Dinaw Mengestu has already won numerous accolades, including the National Book Foundation's 5 Under 35 Award, the 2008 Lannan Literary Fellowship, and France's Prix du Premier Roman Etranger. His first book The Beautiful Things that Heaven Bears has been shortlisted for the Guardian First Book Prize in the U.K., named The New York Times Book Review’s 100 Notable Books of 2007, named Seattle Reads pick of 2008 by the Seattle Public Library, and named one of Amazon.com's Top Ten novels of the year and one of their Top Fifteen overall books for 2007.

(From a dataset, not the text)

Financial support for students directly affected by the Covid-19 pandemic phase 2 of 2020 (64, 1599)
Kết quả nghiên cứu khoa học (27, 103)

Dinaw Mengestu was born in Addis Ababa, Ethiopia, in 1978. As a young child, he immigrated to the United States with his mother and sister to join his father, who had fled Ethiopia during the Red Terror. He is a graduate of Georgetown University and Columbia University's MFA program in fiction, a former Rolling Stone reporter, and the recipient of a 2006 fellowship in fiction from the New York Foundation for the Arts.


Discussion Questions 

  1. Mengestu opens the novel with Sepha and his friends, Joseph and Kenneth, and the game that they play matching African coups with dictators and dates. The three come from different parts of Africa, and have left different places and people to be in the U.S. Why do they play this game, and how does it affect their relationships with each other?
  1. Books play a huge role in Sepha's life as well as in the action of the Mengestu's story. Did you feel that a particular literary reference gave you a glimpse into Sepha's character that was unexpected or surprising?
  1. Gentrification, class struggle, and ideas of democracy reverberate as prevailing themes in the novel. How does Mengestu weave these themes into the Sepha's interactions with Judith and Naomi?
  1. As we learn in the novel, its title comes from a passage in Dante's Inferno that Joseph believes to be "the most perfect lines of poetry ever written." Why do you think Mengestu chose the title, The Beautiful Things that Heaven Bears? What parallels do you see between Sepha's story and Dante's? (An e-book copy of Dante’s Inferno may be found at http://hafl.sirsi.net/uhtbin/cgisirsi/07LrAOGjId/0/90840011/9)
  1. When he goes shopping for Christmas presents, Sepha strolls optimistically throughout the city, finally feeling he has "the beginnings of a life" in America. This optimism is shattered when he finds that Judith and Naomi have left the city for the holidays. Why do you think Sepha's optimism depends on having Judith and Naomi close?
  1. How does death affect the Birdswell family?
  1. What surprised you about the brick thrown through Judith's windshield and at Sepha's store, as well as the fire that destroyed her house?
  1. Letters appear frequently in the novel: Sepha's uncle Berhane's letters to various politicians, Sepha's letter to Judith, Naomi's letter to him. How does Mengestu use letters to further our understanding of those characters in the novel? 
  1. What is the significance of Mengestu's choice to set the story in the nation's capital, Washington, D.C.? Do you feel that the city is a character itself?
  1. Although Sepha has been in the U.S. for seventeen years, he still seems stuck between America and Ethiopia.  In an interview, Mengestu theorizes that Sepha will never return to Ethiopia despite his yearnings because "nostalgia and memory are all he has." Do you agree? Why do you think he has stayed and never gone back?